Summary Background. Oxidative stress may play a role in the pathogenesis of systemic lupus erythematosus (SLE). Proteins are one of the main targets for oxidants, due to their abundance in biological systems and their high rate constants for reaction. Aim. To evaluate differences in oxidative protein damage and antioxidant status between patients with SLE and healthy controls, and to explore whether oxidative protein damage has a role in either the disease activity or the organ damage in SLE. Methods. Using spectrophotometry and ELISA, the levels of multiple markers of protein oxidation and antioxidant status in the serum of 62 patients with SLE and 62 healthy controls were evaluated. Results. We found that levels of multiple markers of protein oxidation and activities of superoxide dismutase (SOD) and myeloperoxidase were increased, whereas levels of protein thiol and activities of glutathione peroxidase and catalase were reduced in serum from patients with SLE compared with controls.

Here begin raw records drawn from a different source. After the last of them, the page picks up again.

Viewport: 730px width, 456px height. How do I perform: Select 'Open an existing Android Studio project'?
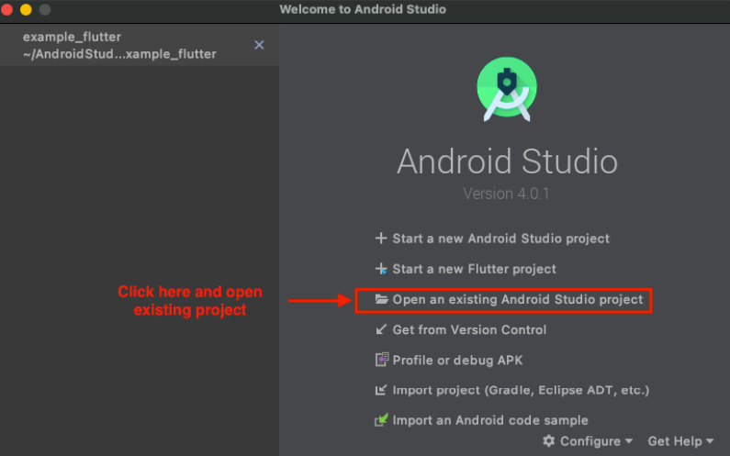[517, 300]
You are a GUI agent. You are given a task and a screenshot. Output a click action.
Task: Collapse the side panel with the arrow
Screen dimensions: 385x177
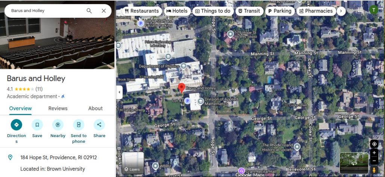[x=119, y=92]
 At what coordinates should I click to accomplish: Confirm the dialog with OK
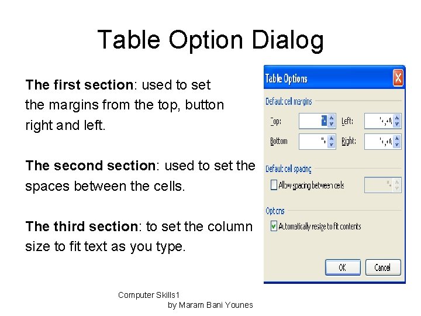(343, 267)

Disease activity index correlated positively with erythrocyte sedimentation rate and levels of serum protein carbonyl (PC), 3‐nitrotyrosine and C‐reactive protein, and negatively with levels of serum protein thiols and activities of SOD, glutathione peroxidase and catalase activities in patients. There was a significant difference in the serum PC levels between patients with and without arthritis or arthralgia. The same was true when patients with and without cardiac involvement, and patients with and without renal disease were analysed. Conclusions. The findings suggest that protein oxidation may play a role in the pathogenesis of chronic organ damage in SLE.